У меня это вырвалось по старой привычке, но Томпсон зацепился:
– Я даже не знаю, что делает на Земле адмирал.
– Командует флотом, эскадрой. Это – на море. Иногда министерством или разведкой. Это – на суше. На суше – за письменным столом, на море – с авианосца или подводной лодки.
Глубокие морщины на лбу Томпсона казались еще глубже.
– Из двух десятков слов, которые вы произнесли сейчас, я знаю точно два или три. Некоторые объяснил мне Зерн, остальные слышу впервые. Как бессмыслицы из детской сказки. А-ви-а-но-сец!
Я объяснил, что такое авианосец. Томпсон извлек объемистый блокнот и записал.
– Начал вторую тысячу, – грустно усмехнулся он, – ребенок учится ходить. Тысячу пять слов дал мне Зерн. Кстати, почему он молчит?
Действительно, почему молчал Борис? Я взял трубку.
– Погодите, – остановил меня Томпсон. – Связь с Би-центром только через продуправление. Сообщите им номер мэрии, если спросят, откуда вы звоните.
Я последовал его совету. Вопреки опасениям с Вычислительным центром соединили немедленно. Я спросил:
– Борис?
– Я.
– Какой из двух – земной или здешний?
Я спрашивал по-русски. В трубке засмеялись. Я выжидающе молчал, даже смех у них был одинаковый.
– А не все ли равно. Юрка, если по делу?
– Старик волнуется.
– У нас по-прежнему. Ждем. Галунщики на плацу, и в лабораториях ничего не знают.
В трубке что-то щелкнуло, будто подключили еще аппарат, и грубый знакомый голос дежурного недовольно спросил:
– По-каковски говорите? Не понимаю.
– Вам и не требуется понимать, – сказал по-английски Зернов. – Вам требуется передать по начальству, что подслушиваемый разговор непонятен. Все! Отключайтесь или соедините меня с комиссаром.
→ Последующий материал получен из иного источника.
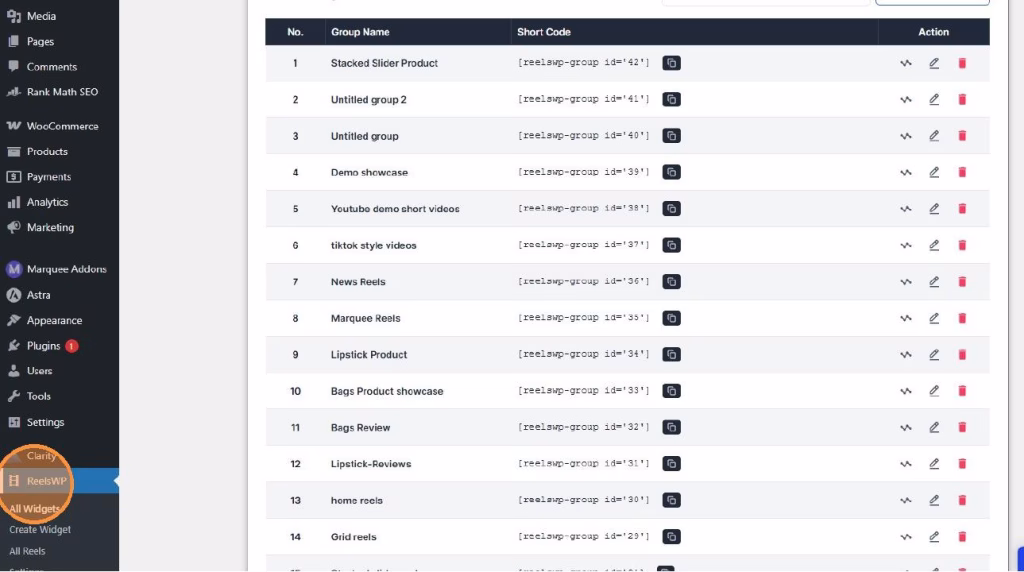Click the Group Name column header
The height and width of the screenshot is (572, 1024).
360,32
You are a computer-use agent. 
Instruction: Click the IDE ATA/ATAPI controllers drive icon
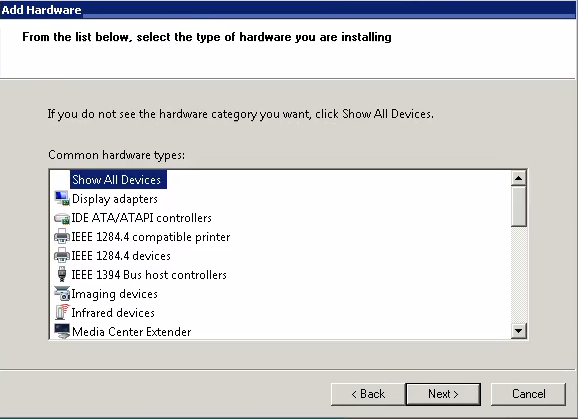pos(62,218)
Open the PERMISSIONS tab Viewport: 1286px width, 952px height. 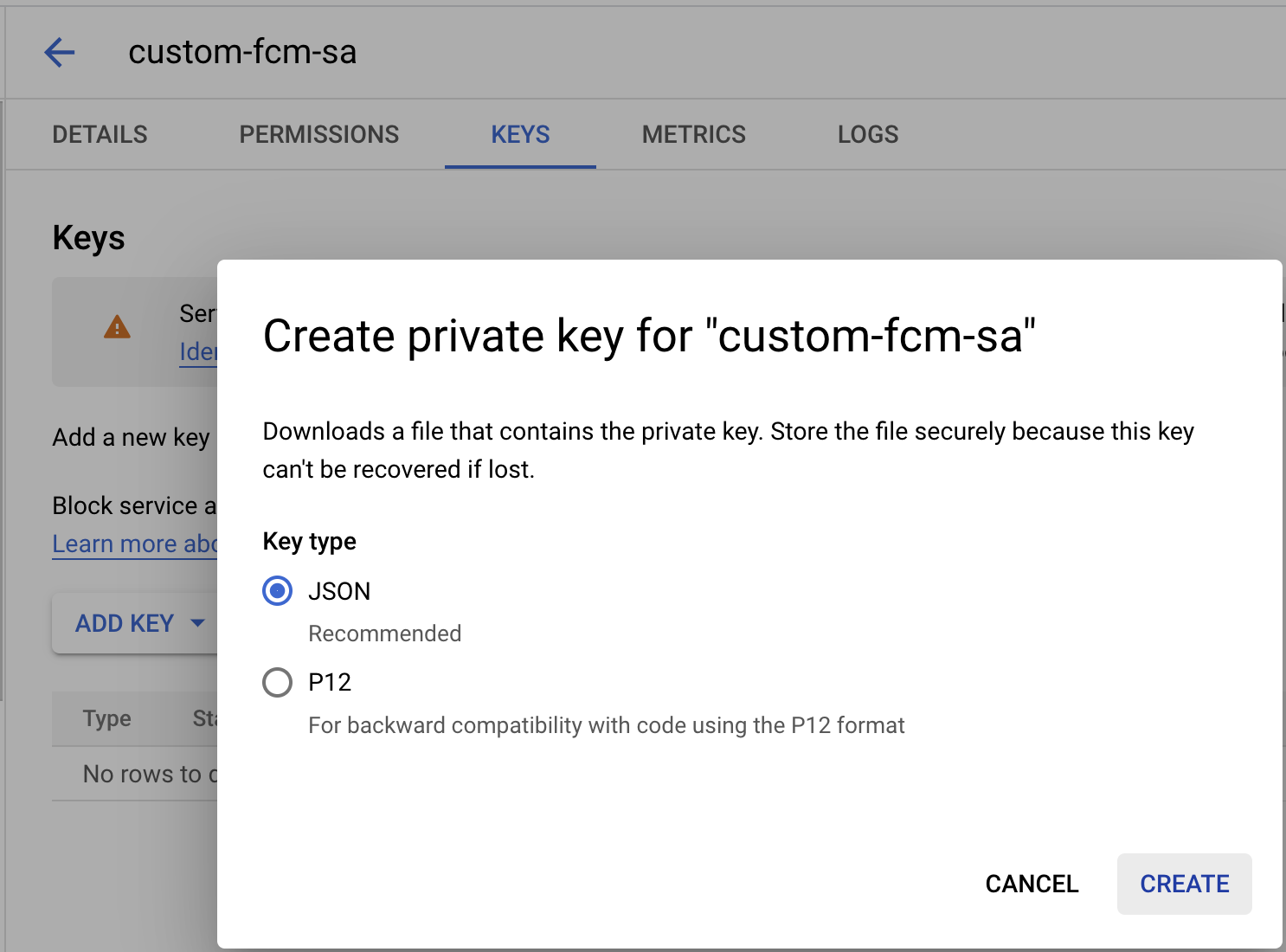pos(318,135)
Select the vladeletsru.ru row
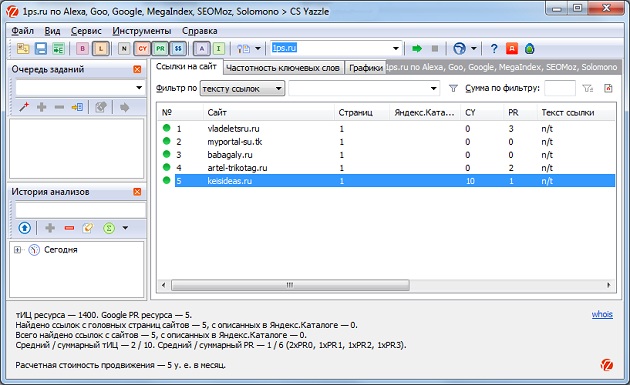Image resolution: width=630 pixels, height=385 pixels. coord(386,129)
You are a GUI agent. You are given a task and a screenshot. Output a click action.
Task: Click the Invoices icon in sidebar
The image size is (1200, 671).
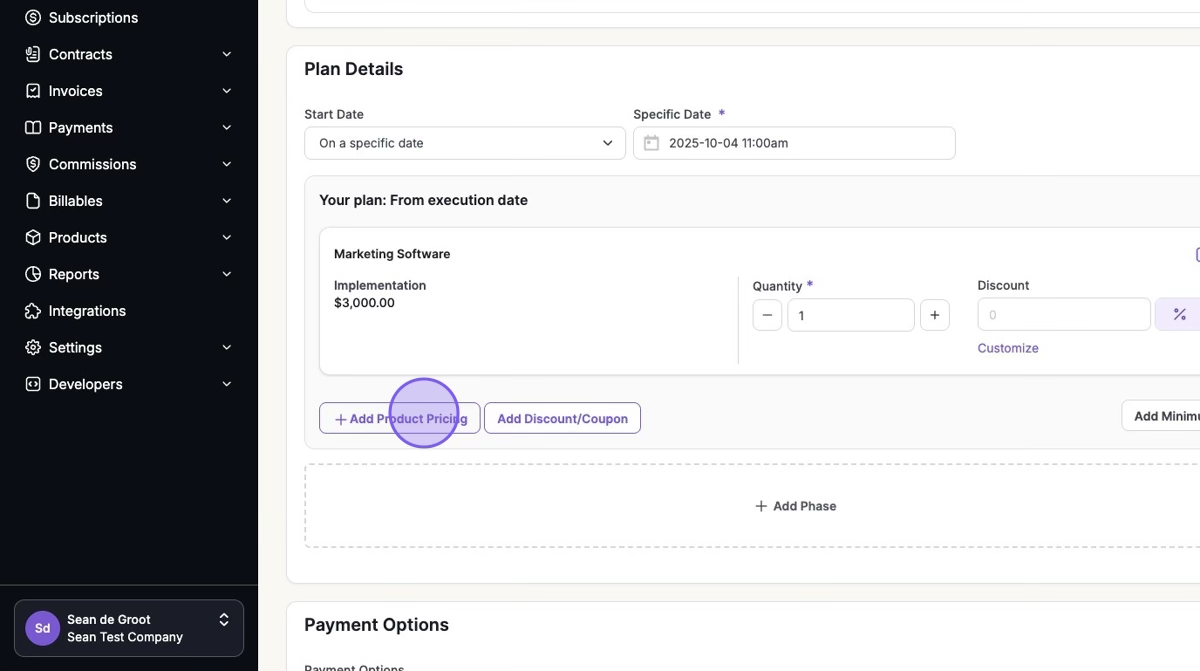click(33, 91)
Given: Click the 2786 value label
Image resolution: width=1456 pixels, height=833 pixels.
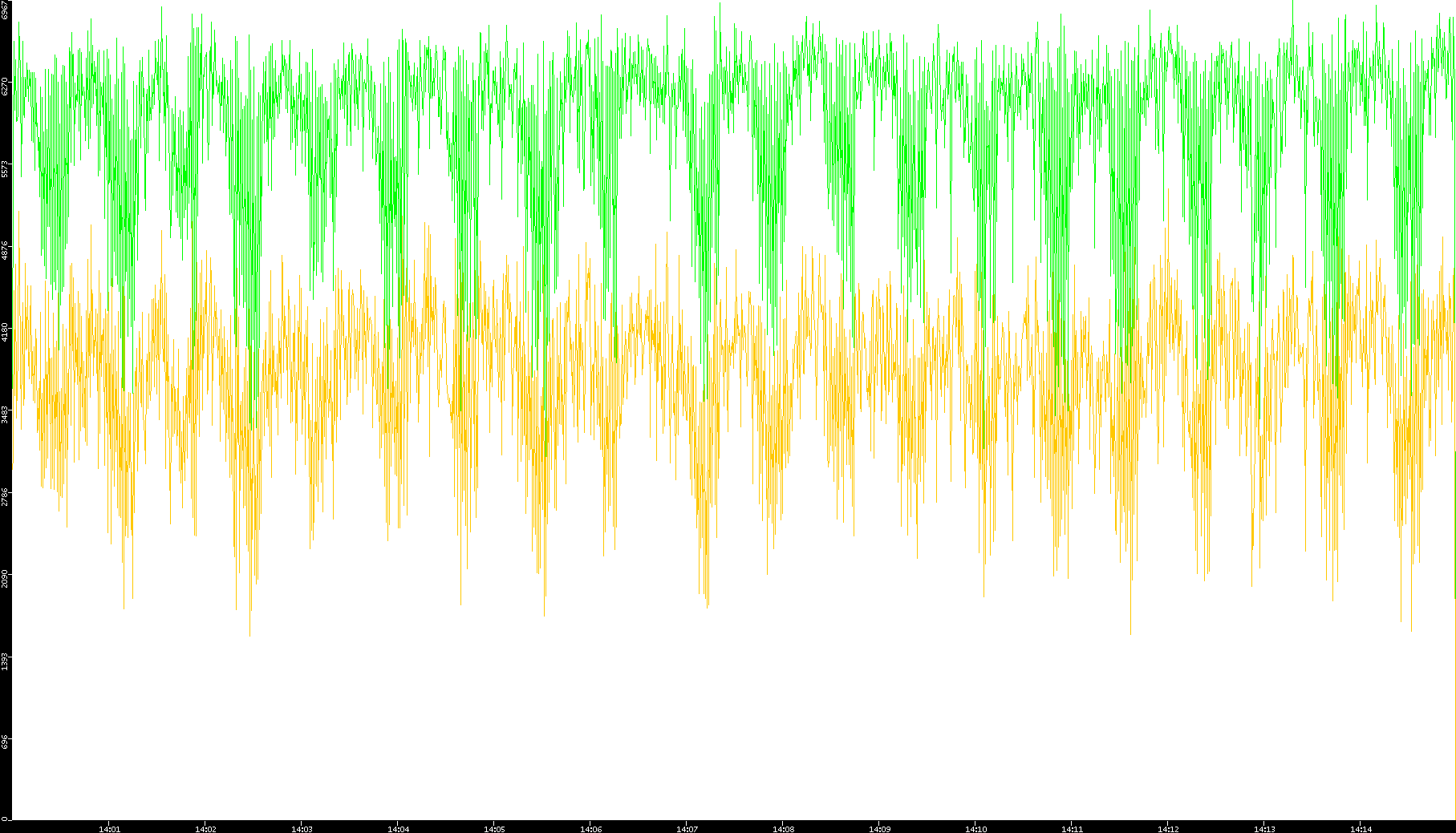Looking at the screenshot, I should coord(6,495).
Что-то щелкнуло опять, и голос пропал.
– Передай старику, – продолжал по-русски Зернов, – что ровно в три снимаем зеркальный контроль и блокаду «проходов». Блокируется только телепортация.
Я тотчас же перевел это Томпсону.
– Не в три, а в два, – сказал Фляш.
42. КОНЕЦ «ОЛИМПИИ»
– Иначе говоря, через десять минут. Так и передай.
Он стоял в дверях без шапки, с какими-то щепками в волосах, с красными от бессонных ночей глазами и землистым цветом лица – измотанный ночной сменой рабочий. Из-за спины его выглядывал Джемс, уже сменивший лагерную куртку на ковбойку и шорты «дикого». Грудь его наискосок пересекала желтая тетива лука, а у пояса болтался синий колчан с торчавшими из него длинными хвостами стрел.